I'd be lost if I couldn't use my highlighter.


----------



## Emerald (Jun 14, 2010)

I've got kindle for PC and get tons of free books from "pixels of ink" and Amazon. I want a kindle and since they came out with the kindle fire I am hoping that the others will come down in price. Since I am making bucks on swagbucks(over $375 in my amazon account since may) and planning on picking up holiday gifts for family, maybe I'll have a bit left over for myself to buy one. :2thumb: Gonna wait till cyber Monday tho... hoping for a bargain.
Since I have the kindle on my laptop all the book I have gotten for free now can be put over into the lightweight one if I get one. 
So if you think you want one.. get the kindle for PC and start getting books now and then you transfer them. Even on my laptop the reading is not hard on my eyes. Just doesn't work that well in the sun on the laptop. too much glare.


----------



## oldvet (Jun 29, 2010)

HozayBuck said:


> *Any of yawl using a Kindle? I've been thinking about getting one but then I talk myself out of it.. I kinda like having a book in my hands..but it seems like you can store a lot of books on one... or am I wrong? maybe using them little stick thangs would be better... with a PC and a power source one could use a lap top to pull them up...that seems a better way to go... but I needed some input from them as in the know..
> HB *


I am in the same boat as you, I want one because of all the storage capacity and it's abilities but I am not very computer savy and I don't know how savy you have to be to use one.

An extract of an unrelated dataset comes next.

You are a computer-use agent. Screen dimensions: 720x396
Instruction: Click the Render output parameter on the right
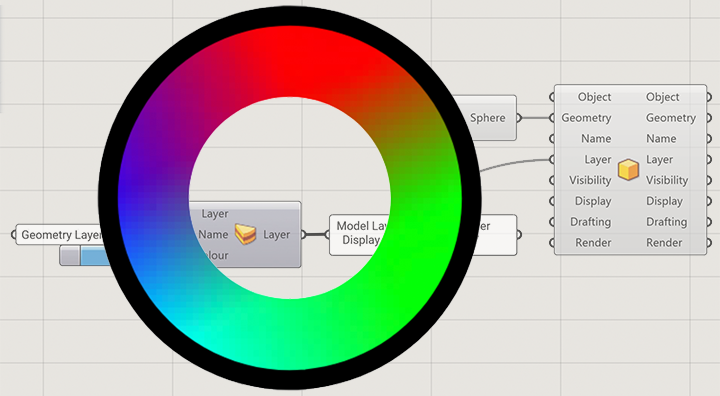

If it weren't for Windows I wouldn't have a clue on a computer. If I still had a VCR it would still be flashing 12:00.


----------



## UncleJoe (Jan 11, 2009)

oldvet said:


> If I still had a VCR it would still be flashing 12:00.


:lolsmash: That's funny!!! :lolsmash:

But the kindle is very user friendly. It only took me a couple minutes to learn to navigate around in it.


----------



## BillS (May 30, 2011)

You can download a lot of free books. I read both volumes of Ulysses S Grant's memoirs. You can charge a Kindle by using a battery powered USB charger like this one:

AA Battery USB Emergency Charger for USB Devices | eBay


----------



## oldvet (Jun 29, 2010)

UncleJoe said:


> :lolsmash: That's funny!!! :lolsmash:
> 
> But the kindle is very user friendly. It only took me a couple minutes to learn to navigate around in it.


Thanks Uncle Joe, I think you just made up my mind for me.
I believe I will put out a few not so subtle hints and see what Christmas brings (if we even have that long left), I just might get lucky and have one in 'my stocking".

DM


----------



## BillS (May 30, 2011)

You want a Kindle and not a Nook. 3/4 of the Nook's space is reserved for books you get from the Barnes & Noble store. You can use the entire Kindle for free books that you get elsewhere.


----------



## backlash (Nov 11, 2008)

> If it weren't for Windows I wouldn't have a clue on a computer. If I still had a VCR it would still be flashing 12:00.


My Dad put black electrical tape over the flashing 12:00.

My new phone has the kindle app on it and I am going to try reading books on that.


----------



## Frugal_Farmers (Dec 13, 2010)

Two years and ten months ago, I would have most likely considered getting one.

Now that we have decided to live the simple, frugal life, we have sworn off "gadets". A kindle would be a luxury that is not on our "needs" list.

Now, we only spend money on those items that are considered to be an investment in our new venture. We have a laptop which suits our needs.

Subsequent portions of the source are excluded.